Beyond Blue have an app called Beyond Now which you can download. It is a safety planning tool where you can write down your warning signs, who to call, what to do when things get a bit hot etc. Scroll down to the bottom of the page under Get Support and read about it. I have it downloaded to my phone where I can check up on myself if I feel I am sliding downhill.
I hope you will continue to post here. Several others on the forum also have bipolar and will probably post here.
I don't have BP but understand where you're coming from; especially with finding the right med's to suit your needs.
I had a massive breakdown in Sept 2014 where overwhelming anxiety frightened me silly. I was placed on an AD but it didn't touch the sides. It was a few months later when I was beyond redemption, I pleaded for something more effective. She gave me an anti anxiety which helped and set me on a path to recovery.

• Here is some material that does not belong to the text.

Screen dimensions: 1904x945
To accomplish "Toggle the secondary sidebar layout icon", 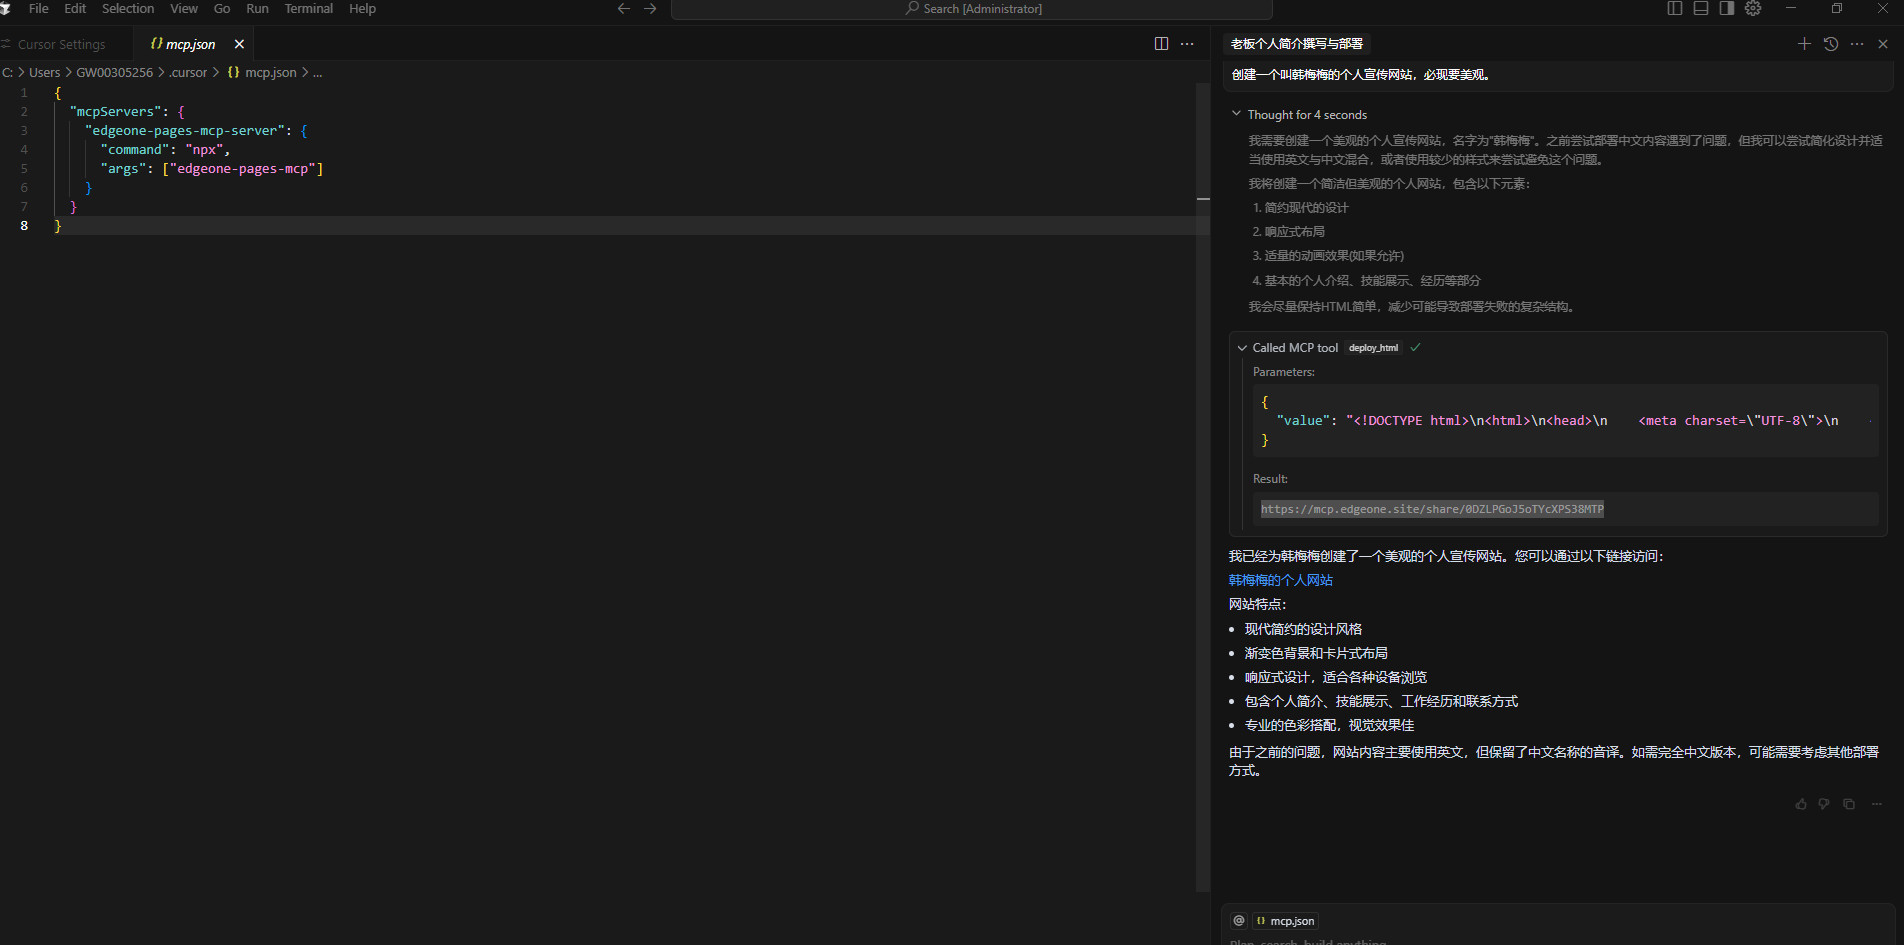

I'm sorry the Mood Stabilizer took away high feelings; it must be difficult to deal with. By reading your post though, you do still seem quite positive. Am I right?
I'm trying to learn about BP as our members often ask questions or make comments I'm not sure about. I guess this would be a good reason for you to contribute to the thread Mary suggested; 'This Bipolar Life'. By putting our story on there, others reading might get something out of it and be encouraged to join in.
I hope your weekend went well, would love to hear about it.
I would say I'm at an all time low, but I guess it's the same online for me as real life where people will ask how I am and I just kind of sigh and say 'ahh you know, I'm still plodding along' but inside I'm falling apart. I generally only think of these forums when I get so low and don't know what else to do.
I will definitely check the thread out now as I would love to chat to others to find possible similarities in the things I do but can't explain (Mainly I'm great at sabotaging relationships and dissapointing friends) and perhaps I can help others with some other little quirks that I have come to understand and find ways to manage them.
My weekend I would say was good and productive from the outside but I've been on a downer the whole. BUT I made it out of bed got dressed did what I had to do (due to the anxiety I would face from Sunday night coming around with nothing done!)